A GARDENER has grown malformed fruits and vegetables after radio-active nodules extracted from Budleigh Salterton cliffs were placed in germinating seed trays beneath them.

A GARDENER has grown malformed fruits and vegetables after radio-active nodules extracted from Budleigh Salterton cliffs were placed in germinating seed trays beneath them.

Tony Carpenter, of Moormead, has been speaking about how he dug out radio-active nodules discovered years ago by a local geologist and stored them for safety’s sake in his garden shed.

Mr Carpenter said he recently raised some seedlings for cucumbers and tomatoes and passed some on to his daughter.

“She was amazed to discover that she was getting freak-looking vegetables, namely a pair of cucumbers welded together as one like Siamese twins,” he said.

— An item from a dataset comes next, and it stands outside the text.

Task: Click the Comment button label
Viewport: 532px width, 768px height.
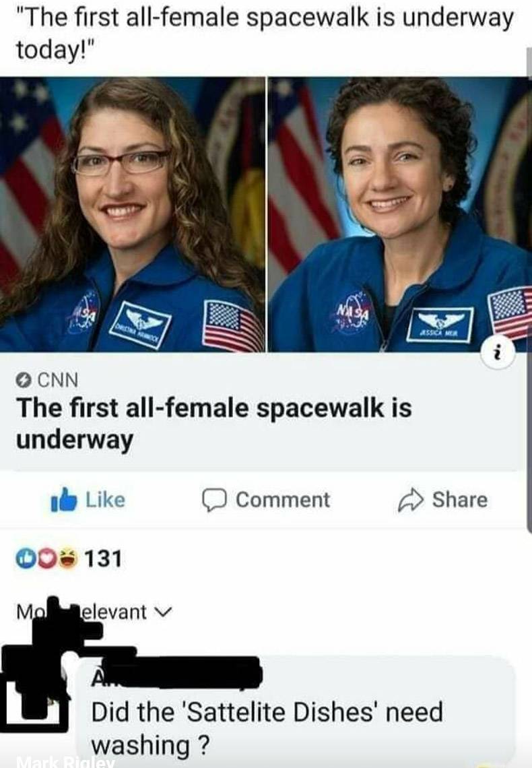Action: point(283,500)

“I suddenly remembered that I had recently placed the nodules underneath the germinating seed trays and wondered if this could be the cause.”

Mr Carpenter added: “I remember reading the local newsagents billboard back in the 1930s was the mystifying announcement that a local geologist, Mr Carter, discovered that the cliffs at Budleigh contained radio-active nodules.

“This, he had confirmed with the help of a chemist from Exmouth, by using them to take photographs in total darkness.”

Mr Carpenter recalled how not long after the war he was talking to a man in his local pub who said he had visited Budleigh from Harwell, the atomic energy research establishment, to check up on the nodules.

“I remember that many years ago when I was living on the local gasworks site, there was a wall built with local sandstone that contained a greyish-coloured building stone.

“It was of similar appearance to the greyish nodules, which on one occasion, at the dead of night we noticed a faint glow emitting.

“I frequently get greeted with total disbelief when relating the story to friends but it is, of course, well substantiated in our local museum.”